- Required action -
Your response should consist solely of the lines from the one containing "Select the Champs Tracker Top reward image" through the end of the data, copied exactly.
★ ★ ★ ★
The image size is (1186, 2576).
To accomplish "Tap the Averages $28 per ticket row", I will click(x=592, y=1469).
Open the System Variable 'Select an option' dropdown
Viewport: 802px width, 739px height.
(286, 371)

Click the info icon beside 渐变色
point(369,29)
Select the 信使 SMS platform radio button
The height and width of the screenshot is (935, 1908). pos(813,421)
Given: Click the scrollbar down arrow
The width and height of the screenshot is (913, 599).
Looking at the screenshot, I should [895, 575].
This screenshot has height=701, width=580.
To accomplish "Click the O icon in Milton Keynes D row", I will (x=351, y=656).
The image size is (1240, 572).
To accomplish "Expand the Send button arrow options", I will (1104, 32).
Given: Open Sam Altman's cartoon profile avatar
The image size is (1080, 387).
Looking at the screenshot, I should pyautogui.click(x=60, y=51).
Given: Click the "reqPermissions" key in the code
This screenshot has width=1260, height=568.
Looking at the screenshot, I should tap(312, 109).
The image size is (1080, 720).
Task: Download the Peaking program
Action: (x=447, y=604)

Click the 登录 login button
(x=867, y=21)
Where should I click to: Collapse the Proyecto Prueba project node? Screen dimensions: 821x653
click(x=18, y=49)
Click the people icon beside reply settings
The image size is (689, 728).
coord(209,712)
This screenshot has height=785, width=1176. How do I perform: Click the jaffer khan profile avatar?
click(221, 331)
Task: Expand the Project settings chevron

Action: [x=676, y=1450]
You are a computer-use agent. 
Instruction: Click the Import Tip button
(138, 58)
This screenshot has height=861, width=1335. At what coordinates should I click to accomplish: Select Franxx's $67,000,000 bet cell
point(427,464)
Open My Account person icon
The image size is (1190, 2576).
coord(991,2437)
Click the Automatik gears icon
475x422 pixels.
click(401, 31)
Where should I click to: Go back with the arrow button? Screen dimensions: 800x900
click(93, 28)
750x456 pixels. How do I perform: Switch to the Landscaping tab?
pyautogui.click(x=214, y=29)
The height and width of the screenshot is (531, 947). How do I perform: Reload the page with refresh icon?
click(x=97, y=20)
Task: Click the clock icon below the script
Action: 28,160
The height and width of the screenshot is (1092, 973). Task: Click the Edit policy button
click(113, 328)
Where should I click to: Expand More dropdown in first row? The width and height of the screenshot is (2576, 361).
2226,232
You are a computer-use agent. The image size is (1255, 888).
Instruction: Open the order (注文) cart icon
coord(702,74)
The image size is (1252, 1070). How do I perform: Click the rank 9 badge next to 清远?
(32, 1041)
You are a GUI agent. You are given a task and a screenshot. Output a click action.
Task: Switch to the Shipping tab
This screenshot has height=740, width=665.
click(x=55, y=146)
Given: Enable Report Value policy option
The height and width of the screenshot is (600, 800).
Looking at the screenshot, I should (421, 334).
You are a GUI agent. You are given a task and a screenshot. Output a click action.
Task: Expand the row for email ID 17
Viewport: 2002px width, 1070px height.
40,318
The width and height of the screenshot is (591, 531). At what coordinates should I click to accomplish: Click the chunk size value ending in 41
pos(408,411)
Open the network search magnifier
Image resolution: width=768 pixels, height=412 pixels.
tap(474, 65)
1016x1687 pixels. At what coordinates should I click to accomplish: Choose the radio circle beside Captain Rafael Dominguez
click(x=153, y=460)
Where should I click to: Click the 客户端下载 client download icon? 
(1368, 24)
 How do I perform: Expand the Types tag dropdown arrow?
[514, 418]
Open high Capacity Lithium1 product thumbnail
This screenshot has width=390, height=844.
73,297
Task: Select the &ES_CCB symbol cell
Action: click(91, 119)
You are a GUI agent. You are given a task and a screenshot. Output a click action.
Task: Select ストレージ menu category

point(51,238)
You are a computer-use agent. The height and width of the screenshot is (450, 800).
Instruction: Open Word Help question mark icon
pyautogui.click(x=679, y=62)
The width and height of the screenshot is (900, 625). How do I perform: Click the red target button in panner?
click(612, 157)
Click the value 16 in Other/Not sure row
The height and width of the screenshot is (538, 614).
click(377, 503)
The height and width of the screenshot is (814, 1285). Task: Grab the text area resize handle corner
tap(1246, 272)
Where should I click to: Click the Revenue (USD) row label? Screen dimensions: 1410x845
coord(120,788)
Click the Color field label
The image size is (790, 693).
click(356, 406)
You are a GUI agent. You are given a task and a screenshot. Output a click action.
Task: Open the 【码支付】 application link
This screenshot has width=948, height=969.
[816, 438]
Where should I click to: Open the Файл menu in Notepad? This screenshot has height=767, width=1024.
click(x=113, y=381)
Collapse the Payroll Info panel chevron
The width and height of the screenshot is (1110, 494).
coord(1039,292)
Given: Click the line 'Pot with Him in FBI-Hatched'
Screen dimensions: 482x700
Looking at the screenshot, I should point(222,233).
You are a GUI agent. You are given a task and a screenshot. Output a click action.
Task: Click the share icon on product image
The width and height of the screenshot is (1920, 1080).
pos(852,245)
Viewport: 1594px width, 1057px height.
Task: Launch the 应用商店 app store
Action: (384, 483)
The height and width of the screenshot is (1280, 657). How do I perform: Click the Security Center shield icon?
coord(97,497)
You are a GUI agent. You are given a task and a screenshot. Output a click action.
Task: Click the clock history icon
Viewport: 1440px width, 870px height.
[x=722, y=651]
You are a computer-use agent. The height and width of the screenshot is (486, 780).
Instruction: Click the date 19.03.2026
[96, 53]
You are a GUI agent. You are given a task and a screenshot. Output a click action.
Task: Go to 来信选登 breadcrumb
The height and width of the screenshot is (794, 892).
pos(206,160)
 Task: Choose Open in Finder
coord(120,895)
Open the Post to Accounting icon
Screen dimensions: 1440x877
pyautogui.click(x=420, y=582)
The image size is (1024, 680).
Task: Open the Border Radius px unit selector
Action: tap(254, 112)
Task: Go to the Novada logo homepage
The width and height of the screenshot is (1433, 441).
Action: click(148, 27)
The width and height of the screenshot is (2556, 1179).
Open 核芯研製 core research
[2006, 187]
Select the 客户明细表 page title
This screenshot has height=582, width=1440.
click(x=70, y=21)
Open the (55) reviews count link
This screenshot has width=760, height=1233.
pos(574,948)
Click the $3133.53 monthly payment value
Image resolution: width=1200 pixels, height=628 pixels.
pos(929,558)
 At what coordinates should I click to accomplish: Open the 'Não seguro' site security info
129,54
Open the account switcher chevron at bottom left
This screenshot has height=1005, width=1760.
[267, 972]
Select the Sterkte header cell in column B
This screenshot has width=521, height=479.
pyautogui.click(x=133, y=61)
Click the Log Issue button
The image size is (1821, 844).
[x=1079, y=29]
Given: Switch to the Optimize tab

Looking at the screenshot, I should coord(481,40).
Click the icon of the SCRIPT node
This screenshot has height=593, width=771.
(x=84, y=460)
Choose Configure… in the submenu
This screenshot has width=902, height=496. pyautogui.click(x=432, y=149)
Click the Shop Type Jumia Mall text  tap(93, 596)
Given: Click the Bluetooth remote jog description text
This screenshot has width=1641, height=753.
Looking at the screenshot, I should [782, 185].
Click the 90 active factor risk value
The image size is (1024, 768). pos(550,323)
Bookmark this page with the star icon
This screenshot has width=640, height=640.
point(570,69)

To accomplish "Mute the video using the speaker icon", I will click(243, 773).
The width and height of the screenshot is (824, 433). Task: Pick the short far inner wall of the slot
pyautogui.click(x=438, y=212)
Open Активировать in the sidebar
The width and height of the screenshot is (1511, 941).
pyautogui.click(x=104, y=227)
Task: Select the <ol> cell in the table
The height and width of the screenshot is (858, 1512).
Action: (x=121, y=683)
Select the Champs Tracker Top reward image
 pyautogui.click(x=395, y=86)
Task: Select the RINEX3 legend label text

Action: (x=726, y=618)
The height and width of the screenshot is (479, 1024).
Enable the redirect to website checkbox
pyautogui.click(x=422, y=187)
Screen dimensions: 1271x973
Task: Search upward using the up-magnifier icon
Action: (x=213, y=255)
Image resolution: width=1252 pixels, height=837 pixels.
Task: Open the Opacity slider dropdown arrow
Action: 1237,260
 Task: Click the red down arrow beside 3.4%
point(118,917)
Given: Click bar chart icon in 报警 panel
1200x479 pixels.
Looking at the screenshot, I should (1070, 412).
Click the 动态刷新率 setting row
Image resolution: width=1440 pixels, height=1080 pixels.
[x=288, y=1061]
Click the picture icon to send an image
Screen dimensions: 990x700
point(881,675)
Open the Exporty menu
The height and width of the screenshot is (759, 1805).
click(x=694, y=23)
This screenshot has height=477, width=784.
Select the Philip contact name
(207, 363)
★ ★ ★ ★
- Solved exercise -
Select the Champs Tracker Top reward image
 pyautogui.click(x=395, y=86)
Task: Select the RINEX3 legend label text

Action: (x=726, y=618)
The height and width of the screenshot is (479, 1024).
Enable the redirect to website checkbox
pyautogui.click(x=422, y=187)
Screen dimensions: 1271x973
Task: Search upward using the up-magnifier icon
Action: (x=213, y=255)
Image resolution: width=1252 pixels, height=837 pixels.
Task: Open the Opacity slider dropdown arrow
Action: 1237,260
 Task: Click the red down arrow beside 3.4%
point(118,917)
Given: Click bar chart icon in 报警 panel
1200x479 pixels.
Looking at the screenshot, I should (1070, 412).
Click the 动态刷新率 setting row
Image resolution: width=1440 pixels, height=1080 pixels.
[x=288, y=1061]
Click the picture icon to send an image
Screen dimensions: 990x700
point(881,675)
Open the Exporty menu
The height and width of the screenshot is (759, 1805).
click(x=694, y=23)
This screenshot has height=477, width=784.
Select the Philip contact name
(207, 363)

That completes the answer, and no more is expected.